Databricks Community

subhadeep · ‎01-21-2025

Can some write a sql query , which queries a table like select * from stages.benefit , creates a csv and upload on azure

Isi · ‎01-23-2025

Hey!

Well, not many details have been provided, but in general, this approach could work for you. Hope it helps!
df = spark.sql("SELECT * FROM stages.benefit")

df.write.mode("overwrite").option("header", "true").csv(output_path)

🙂

hari-prasad · ‎01-23-2025

Hi @subhadeep ,

You can achieve this in SQL similarly to how you write a dataframe into a table or blob path. We will create an external table pointing to the blob path or mounted blob path. Note that this table does not support ACID transactions and versioning like a Delta table. However, you can set partitions to manage the data. Instead of a single CSV file, you will see multiple part files created as CSVs based on your data inserts.

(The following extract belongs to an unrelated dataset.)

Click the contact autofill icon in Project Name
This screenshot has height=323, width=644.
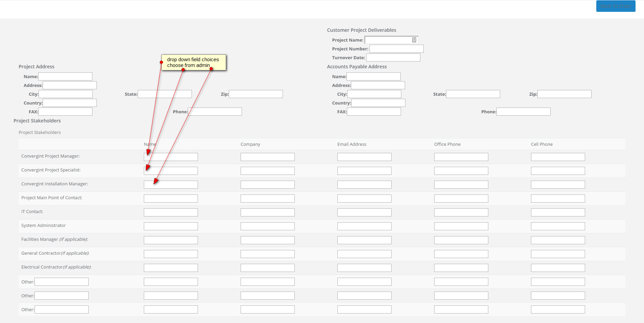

-- Create a table with csv format and pointing to blob location
Create or replace table new_external_table_in_blob (
id int,
...
)
Using CSV
Location '.../path/blob'
;

-- Insert data into table 
Insert into new_external_table_in_blob 
values (1, ...);

To obtain a single file, perform a PySpark or Scala DataFrame operation and coalesce to 1 for a single partition of data. You can then write this to a blob path. If your data volume is small, you can convert the Spark DataFrame into a Pandas DataFrame and write it to the blob path as a single CSV file.

Regards,
Hari Prasad